» TASK LIST
1 - Quote the list of events below from the words "- May – Ole-Johan" up to and including the words "7600 supercomputer released.".
2 - For each statement, say whether the list of events below agrees with it, answering yes or no and quoting the deciding words of the list exactly. (a) The CDC 7600 supercomputer was released in June. (b) Michael Goldberg showed that the original Malfatti circles are always optimal. (c) William M. Boyce and John P. Huneke proved the common fixed point problem conjecture to be true.

╭─ TEXT UNDER STUDY

- May – Ole-Johan Dahl and Kristen Nygaard present their paper on Class and Subclass declarations at the IFIP Working Conference on simulation languages in Oslo. This paper becomes the first formal definition of Simula 67.
- June – CDC 7600 supercomputer released.

==Mathematics==
- Errett Bishop publishes Foundations of Constructive Analysis, proving theorems in real analysis using constructive analysis.
- Michael Goldberg demonstrates that none of the original Malfatti circles are ever optimal.
- Robert Langlands proposes his conjectures.
- PhD students William M. Boyce and John P. Huneke independently prove the common fixed point problem conjecture to be false by providing examples of commuting functions on a closed interval that do not have a common fixed point.

╰─
╭─ SUPPLIED ENTRIES

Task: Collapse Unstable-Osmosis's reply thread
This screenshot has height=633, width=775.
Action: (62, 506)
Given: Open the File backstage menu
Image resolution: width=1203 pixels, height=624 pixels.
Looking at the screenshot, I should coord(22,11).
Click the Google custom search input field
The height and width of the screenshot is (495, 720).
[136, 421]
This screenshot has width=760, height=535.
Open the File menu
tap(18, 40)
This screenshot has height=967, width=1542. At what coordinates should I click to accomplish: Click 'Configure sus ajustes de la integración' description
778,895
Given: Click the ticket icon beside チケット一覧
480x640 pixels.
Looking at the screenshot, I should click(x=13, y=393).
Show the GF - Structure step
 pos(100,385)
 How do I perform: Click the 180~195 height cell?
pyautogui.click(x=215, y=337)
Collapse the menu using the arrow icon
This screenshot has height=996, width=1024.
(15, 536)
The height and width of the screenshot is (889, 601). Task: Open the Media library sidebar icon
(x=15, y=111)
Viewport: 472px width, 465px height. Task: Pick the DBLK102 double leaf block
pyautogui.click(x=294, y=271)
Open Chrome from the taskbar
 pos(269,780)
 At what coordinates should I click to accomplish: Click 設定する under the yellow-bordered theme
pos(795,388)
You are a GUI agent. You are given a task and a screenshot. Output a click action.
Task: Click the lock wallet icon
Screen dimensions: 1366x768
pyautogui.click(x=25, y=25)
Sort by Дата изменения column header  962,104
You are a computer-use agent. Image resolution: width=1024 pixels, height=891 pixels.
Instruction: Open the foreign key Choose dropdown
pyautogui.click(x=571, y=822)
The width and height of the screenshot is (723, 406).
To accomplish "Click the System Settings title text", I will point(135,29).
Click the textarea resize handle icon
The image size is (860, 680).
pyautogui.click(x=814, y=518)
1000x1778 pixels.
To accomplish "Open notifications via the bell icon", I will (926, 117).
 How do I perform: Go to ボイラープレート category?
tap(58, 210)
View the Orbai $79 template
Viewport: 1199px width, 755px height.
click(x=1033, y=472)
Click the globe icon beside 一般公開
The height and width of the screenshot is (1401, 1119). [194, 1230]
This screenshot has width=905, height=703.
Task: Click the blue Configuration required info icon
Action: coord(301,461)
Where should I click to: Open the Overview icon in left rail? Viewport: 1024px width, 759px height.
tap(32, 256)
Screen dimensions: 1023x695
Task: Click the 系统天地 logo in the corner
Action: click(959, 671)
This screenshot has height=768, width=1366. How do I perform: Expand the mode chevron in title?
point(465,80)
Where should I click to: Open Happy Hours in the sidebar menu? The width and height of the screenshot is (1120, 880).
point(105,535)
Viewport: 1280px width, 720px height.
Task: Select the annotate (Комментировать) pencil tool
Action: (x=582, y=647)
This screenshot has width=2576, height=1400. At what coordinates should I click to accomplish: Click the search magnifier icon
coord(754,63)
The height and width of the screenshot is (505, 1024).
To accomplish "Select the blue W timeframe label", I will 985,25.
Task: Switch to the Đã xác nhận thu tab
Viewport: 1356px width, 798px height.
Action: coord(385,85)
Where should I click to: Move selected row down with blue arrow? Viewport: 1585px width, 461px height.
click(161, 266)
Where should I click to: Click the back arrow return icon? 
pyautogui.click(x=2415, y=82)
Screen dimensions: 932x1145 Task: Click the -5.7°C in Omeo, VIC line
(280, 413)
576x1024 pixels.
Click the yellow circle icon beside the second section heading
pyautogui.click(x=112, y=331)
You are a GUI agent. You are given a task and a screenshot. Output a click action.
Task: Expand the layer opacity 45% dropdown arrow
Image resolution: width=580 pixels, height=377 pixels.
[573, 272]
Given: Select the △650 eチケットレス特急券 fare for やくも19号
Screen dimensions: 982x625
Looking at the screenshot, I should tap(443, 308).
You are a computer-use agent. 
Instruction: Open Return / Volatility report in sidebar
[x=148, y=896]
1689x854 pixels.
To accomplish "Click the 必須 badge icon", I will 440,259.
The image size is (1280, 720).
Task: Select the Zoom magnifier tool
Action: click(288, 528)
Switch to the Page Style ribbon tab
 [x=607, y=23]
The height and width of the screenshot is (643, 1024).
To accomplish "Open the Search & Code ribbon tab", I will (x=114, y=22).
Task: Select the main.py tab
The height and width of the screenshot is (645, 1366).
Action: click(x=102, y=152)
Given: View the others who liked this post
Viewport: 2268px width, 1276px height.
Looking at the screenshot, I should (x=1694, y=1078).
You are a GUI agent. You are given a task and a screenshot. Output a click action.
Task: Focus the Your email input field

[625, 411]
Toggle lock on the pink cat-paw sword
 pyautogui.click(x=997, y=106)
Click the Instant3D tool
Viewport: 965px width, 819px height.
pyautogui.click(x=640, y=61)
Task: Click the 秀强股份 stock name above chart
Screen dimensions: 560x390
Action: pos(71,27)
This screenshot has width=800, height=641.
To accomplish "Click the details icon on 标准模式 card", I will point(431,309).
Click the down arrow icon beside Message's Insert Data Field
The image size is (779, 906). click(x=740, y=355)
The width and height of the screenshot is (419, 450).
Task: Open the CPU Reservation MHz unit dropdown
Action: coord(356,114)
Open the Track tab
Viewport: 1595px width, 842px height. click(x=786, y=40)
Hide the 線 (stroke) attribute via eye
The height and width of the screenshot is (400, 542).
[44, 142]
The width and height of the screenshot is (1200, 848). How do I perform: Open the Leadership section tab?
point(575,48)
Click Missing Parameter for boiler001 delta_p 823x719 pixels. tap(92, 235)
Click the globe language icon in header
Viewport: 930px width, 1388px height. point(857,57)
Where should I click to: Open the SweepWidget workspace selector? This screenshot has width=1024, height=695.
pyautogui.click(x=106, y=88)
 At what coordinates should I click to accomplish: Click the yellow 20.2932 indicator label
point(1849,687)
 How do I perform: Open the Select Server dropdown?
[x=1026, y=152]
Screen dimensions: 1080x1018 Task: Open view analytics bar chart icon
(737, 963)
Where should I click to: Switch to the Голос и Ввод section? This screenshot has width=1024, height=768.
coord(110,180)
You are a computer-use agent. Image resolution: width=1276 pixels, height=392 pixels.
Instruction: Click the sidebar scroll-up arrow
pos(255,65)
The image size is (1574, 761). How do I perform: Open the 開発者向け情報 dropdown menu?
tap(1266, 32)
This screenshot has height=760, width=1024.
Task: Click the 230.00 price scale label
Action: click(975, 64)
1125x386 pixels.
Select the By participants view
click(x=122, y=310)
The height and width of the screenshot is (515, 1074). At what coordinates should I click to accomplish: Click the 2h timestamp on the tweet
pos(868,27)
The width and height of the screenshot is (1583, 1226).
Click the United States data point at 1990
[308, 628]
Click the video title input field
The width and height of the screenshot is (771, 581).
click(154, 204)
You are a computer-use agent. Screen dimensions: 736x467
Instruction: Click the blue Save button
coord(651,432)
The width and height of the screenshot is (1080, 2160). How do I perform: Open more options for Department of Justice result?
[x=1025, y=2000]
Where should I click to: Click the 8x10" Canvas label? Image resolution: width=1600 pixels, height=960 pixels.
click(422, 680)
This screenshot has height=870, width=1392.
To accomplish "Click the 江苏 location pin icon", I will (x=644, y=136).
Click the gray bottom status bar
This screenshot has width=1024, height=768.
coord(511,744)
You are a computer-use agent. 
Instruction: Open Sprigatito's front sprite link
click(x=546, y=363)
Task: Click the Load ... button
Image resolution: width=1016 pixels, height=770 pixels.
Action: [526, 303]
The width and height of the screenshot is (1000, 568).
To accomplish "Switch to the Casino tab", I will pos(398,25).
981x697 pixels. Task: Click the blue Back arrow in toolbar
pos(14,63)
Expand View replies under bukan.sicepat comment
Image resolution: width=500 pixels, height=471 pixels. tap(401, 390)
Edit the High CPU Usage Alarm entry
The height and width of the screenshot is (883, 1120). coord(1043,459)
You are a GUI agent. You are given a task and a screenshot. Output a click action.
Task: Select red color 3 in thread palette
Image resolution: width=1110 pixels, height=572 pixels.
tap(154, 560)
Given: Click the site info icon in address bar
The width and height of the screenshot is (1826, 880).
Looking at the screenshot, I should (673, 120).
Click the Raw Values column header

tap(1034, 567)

╰─

» PER-TASK OUTPUTS
1 -
- May – Ole-Johan Dahl and Kristen Nygaard present their paper on Class and Subclass declarations at the IFIP Working Conference on simulation languages in Oslo. This paper becomes the first formal definition of Simula 67.
- June – CDC 7600 supercomputer released.

2 -
(a) Yes: "June – CDC 7600 supercomputer released."
(b) No: "none of the original Malfatti circles are ever optimal"
(c) No: "independently prove the common fixed point problem conjecture to be false"